EXERCISE DESCRIPTION – In the listing below, find the line that contains "This screenshot has width=750, height=400." and the line that contains "Click the Environmental". Quote both and every line between them, exactly, and nothing more.

TASK INPUTS –
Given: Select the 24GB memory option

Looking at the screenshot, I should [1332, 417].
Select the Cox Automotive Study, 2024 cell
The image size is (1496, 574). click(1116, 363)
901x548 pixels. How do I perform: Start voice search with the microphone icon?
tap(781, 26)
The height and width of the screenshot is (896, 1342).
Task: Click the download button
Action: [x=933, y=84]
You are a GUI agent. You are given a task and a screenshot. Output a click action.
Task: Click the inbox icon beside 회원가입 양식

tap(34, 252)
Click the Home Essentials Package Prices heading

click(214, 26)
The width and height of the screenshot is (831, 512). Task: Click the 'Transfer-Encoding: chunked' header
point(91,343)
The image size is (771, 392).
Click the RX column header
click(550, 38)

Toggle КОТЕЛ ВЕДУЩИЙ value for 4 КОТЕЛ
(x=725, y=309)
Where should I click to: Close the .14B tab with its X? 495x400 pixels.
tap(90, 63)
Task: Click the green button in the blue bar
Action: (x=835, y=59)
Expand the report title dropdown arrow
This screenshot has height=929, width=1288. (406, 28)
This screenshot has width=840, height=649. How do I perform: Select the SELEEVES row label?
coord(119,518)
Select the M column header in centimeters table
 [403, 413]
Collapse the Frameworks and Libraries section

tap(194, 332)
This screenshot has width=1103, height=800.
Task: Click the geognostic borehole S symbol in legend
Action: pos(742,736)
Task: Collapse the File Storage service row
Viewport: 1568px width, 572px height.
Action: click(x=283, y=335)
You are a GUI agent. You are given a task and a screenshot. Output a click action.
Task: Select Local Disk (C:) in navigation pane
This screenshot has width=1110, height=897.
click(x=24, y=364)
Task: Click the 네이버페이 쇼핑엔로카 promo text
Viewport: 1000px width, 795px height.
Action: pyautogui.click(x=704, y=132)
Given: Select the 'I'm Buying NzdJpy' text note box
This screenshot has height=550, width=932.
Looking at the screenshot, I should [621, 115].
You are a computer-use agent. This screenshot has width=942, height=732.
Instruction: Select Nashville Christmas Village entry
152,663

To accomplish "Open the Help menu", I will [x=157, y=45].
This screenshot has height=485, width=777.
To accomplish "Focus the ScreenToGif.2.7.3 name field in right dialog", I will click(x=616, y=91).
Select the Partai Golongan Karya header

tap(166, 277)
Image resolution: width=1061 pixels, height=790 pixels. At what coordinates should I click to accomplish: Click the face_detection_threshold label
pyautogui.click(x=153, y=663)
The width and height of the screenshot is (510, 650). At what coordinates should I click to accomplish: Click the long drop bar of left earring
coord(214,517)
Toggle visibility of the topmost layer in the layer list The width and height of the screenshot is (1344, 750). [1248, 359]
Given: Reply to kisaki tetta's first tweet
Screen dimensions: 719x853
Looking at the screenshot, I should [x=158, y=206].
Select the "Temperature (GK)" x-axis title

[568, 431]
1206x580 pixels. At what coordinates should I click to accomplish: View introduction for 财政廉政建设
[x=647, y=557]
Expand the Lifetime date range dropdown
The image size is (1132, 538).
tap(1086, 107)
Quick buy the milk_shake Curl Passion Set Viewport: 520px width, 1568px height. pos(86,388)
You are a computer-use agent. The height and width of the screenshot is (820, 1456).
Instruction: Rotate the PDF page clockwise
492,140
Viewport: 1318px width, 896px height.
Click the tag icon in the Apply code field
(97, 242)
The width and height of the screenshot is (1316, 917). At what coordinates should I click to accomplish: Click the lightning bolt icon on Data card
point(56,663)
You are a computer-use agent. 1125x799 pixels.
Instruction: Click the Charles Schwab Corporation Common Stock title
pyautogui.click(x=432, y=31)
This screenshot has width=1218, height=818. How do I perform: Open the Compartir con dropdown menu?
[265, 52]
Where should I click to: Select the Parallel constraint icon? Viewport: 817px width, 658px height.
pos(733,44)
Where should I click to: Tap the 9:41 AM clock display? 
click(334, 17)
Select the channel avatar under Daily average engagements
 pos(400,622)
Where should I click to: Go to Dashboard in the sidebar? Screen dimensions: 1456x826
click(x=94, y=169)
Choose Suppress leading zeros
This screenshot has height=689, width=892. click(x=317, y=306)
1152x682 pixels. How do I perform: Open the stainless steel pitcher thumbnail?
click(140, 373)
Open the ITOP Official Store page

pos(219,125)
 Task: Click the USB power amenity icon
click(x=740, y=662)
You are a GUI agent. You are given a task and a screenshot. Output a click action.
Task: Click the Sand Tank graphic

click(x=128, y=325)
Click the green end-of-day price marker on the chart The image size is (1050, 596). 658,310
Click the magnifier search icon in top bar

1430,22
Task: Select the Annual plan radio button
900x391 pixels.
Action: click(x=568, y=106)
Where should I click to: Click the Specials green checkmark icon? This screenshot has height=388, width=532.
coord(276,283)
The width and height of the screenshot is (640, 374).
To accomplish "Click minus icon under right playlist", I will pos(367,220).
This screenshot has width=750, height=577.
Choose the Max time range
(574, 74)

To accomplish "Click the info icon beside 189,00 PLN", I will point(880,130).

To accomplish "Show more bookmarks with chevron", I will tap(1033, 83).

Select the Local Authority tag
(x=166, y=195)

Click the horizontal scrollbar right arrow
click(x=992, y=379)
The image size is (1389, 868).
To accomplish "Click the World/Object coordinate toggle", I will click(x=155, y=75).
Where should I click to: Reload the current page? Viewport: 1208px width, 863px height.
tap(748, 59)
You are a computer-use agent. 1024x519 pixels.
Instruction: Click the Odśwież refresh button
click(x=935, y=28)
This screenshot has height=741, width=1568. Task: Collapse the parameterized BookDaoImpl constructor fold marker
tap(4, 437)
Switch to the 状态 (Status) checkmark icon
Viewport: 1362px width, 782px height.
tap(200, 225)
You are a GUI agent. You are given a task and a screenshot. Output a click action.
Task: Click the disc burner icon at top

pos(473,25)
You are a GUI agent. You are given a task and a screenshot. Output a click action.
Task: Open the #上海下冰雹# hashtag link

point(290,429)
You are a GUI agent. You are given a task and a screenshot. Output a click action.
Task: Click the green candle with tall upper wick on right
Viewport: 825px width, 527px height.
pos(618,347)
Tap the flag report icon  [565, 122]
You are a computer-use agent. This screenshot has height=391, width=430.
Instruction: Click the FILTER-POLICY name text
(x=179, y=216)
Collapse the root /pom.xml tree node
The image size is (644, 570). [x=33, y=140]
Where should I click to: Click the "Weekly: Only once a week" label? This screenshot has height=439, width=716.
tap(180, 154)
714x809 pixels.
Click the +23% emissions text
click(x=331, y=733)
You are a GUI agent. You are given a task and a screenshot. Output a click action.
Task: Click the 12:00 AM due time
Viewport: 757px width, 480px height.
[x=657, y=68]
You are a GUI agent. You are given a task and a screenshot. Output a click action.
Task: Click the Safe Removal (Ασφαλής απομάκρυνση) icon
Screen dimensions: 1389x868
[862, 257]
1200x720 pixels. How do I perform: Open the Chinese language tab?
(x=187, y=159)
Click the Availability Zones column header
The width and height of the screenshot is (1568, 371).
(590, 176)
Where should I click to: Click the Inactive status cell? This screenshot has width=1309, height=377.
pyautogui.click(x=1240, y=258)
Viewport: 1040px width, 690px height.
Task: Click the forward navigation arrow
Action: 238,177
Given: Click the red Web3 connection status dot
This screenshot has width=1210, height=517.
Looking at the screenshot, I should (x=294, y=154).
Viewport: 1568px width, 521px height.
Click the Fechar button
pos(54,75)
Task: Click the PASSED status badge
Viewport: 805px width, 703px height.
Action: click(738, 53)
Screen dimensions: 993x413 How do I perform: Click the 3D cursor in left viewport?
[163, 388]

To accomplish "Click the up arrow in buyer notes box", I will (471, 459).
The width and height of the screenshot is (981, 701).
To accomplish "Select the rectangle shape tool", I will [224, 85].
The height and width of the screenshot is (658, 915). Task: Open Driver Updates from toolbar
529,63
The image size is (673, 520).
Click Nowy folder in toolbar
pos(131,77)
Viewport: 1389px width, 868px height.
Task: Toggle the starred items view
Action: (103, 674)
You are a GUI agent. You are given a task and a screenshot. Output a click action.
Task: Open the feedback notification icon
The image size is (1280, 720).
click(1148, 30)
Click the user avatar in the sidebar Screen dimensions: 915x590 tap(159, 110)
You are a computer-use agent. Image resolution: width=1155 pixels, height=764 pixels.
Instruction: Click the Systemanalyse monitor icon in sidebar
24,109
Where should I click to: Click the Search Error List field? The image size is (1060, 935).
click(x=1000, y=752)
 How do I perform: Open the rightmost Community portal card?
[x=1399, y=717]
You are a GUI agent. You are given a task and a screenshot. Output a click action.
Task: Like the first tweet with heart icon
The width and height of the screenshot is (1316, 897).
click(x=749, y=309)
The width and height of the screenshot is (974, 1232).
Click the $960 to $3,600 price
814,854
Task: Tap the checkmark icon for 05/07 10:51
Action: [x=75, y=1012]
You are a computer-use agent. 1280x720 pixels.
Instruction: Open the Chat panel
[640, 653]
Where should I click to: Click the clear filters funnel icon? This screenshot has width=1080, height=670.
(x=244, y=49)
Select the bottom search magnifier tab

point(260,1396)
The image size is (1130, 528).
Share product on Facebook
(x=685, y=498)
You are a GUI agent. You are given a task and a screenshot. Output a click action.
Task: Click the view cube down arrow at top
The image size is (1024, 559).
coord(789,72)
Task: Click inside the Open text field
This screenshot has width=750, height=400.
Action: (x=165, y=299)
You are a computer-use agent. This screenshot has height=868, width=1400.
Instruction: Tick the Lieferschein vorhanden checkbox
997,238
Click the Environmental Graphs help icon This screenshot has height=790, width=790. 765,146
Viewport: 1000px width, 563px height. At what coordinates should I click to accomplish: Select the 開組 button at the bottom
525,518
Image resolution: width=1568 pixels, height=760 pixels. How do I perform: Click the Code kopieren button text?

EXPECTED ANSWER –
This screenshot has width=750, height=400.
Action: (x=165, y=299)
You are a computer-use agent. This screenshot has height=868, width=1400.
Instruction: Tick the Lieferschein vorhanden checkbox
997,238
Click the Environmental Graphs help icon This screenshot has height=790, width=790. 765,146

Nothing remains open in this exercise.